CDNs? Multi-CDNs? How Are They Different and Which is Right for You?

Blog 1 min read | Apr 10, 2024 | Francesco Montesanto

Share:

Content delivery networks (CDN) do just as the name suggests—they deliver cached internet content from local server locations to accelerate sending. The farther a visitor is from where your site is hosted, the longer it takes for the data to reach them.

Every second counts.

Sites with a 1-second load time have a conversion rate 3x higher than a site that loads in 5 seconds and 5x higher than a site that takes 10 seconds. You could increase your conversion rate by about 5% by just making your site load 1 second faster.

CDN services aren’t new. They were first built in the 90s out of a need to maintain internet speed and high performance. At first, they could only handle static content such as audio files, video, and software downloads. Today, they’ve become more sophisticated and complex. They can store and deliver dynamic content, such as personalized experiences and live streams.

And then there’s Multi-CDNs, which are patchworks of several CDNs that work together to ensure that content is capable of being stored, cached, and delivered over a wider range.

Some businesses can rely on a singular CDN, and some require the global presence of a multi-CDN to accelerate content delivery.

Below, we’ll take a look under the hood and explore both and dig into what CDN model best fits your needs.

What is a Content Delivery Network (CDN)?

A content delivery network (CDN) is a distributed network of servers designed to deliver content quickly to your visitors. By placing servers in strategic geographic locations, a CDN closes the gap between content and consumers, leading to the following:

  • Faster content transfers
  • Enhanced website performance
  • Reduced hosting bandwidth
  • Improved security
  • Fewer service disruptions
  • Limitless scalability

Think of a CDN as a distribution center. When you purchase a product from an ecommerce store, you could receive your item the next day or in a week—it all depends on the location of their nearest warehouse.
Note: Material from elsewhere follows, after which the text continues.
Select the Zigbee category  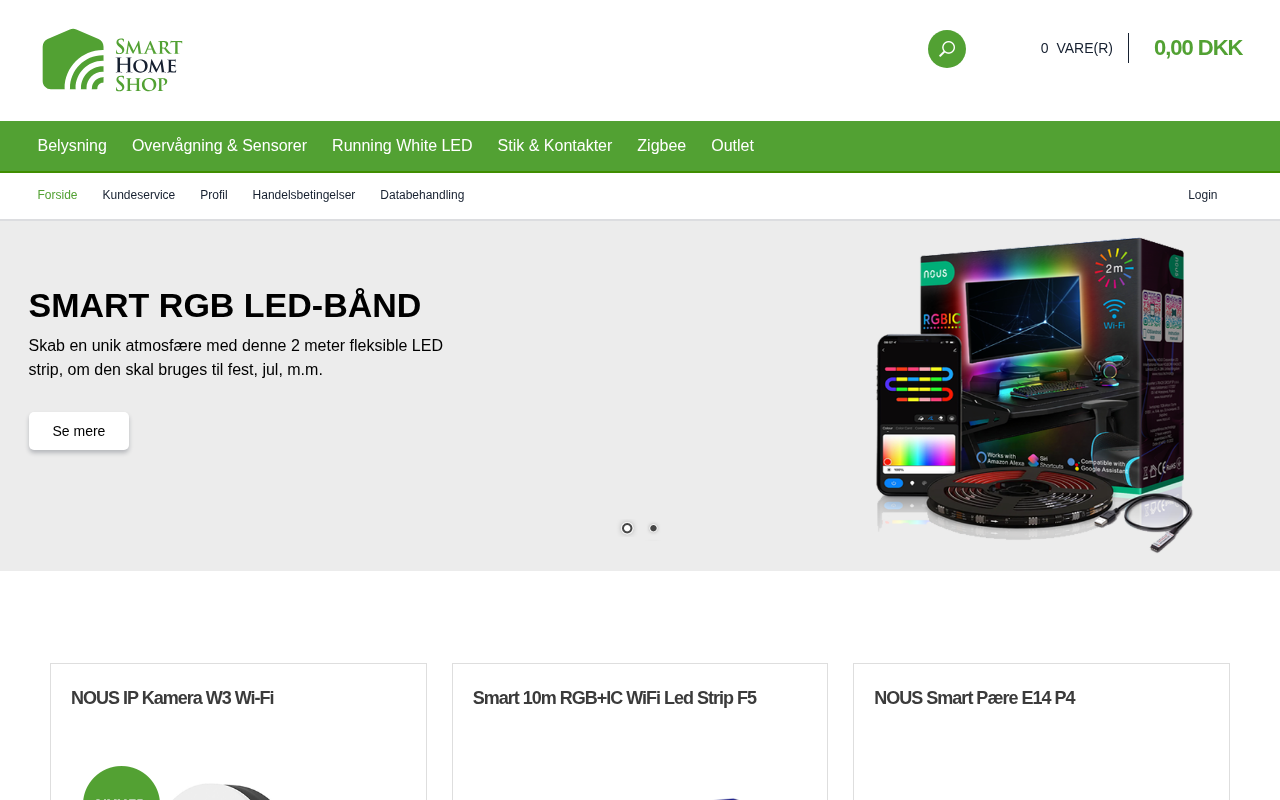(x=662, y=146)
The same goes for a CDN. When a visitor opens your website or application, it might load in 1 second or 5 seconds—it all depends on the location of the nearest network server.

How Does a CDN Work?

CDN providers work by placing servers where internet service providers (ISP) connect at locations known as internet exchange points (IXPs). This allows the ISPs to pull data from the nearby CDN server rather than the site or application’s origin server. Shorter travel times lead to quicker service.

Despite the similarities, a CDN doesn’t act as a traditional web host—you’ll still need a web hosting provider for your website or application. Instead, CDNs cache content at the network edge, making it faster for servers to retrieve and deliver the necessary data.

Beyond speed, CDNs work to improve your uptime and enhance security, helping your site survive malicious attacks, connection errors, and standard internet congestion. If there was a power outage or internet attack on your origin server, customers could still access the website content cached on your CDN edge servers. CDNs also use minification and compression to reduce file size, meaning smaller transfer sizes and faster page load times.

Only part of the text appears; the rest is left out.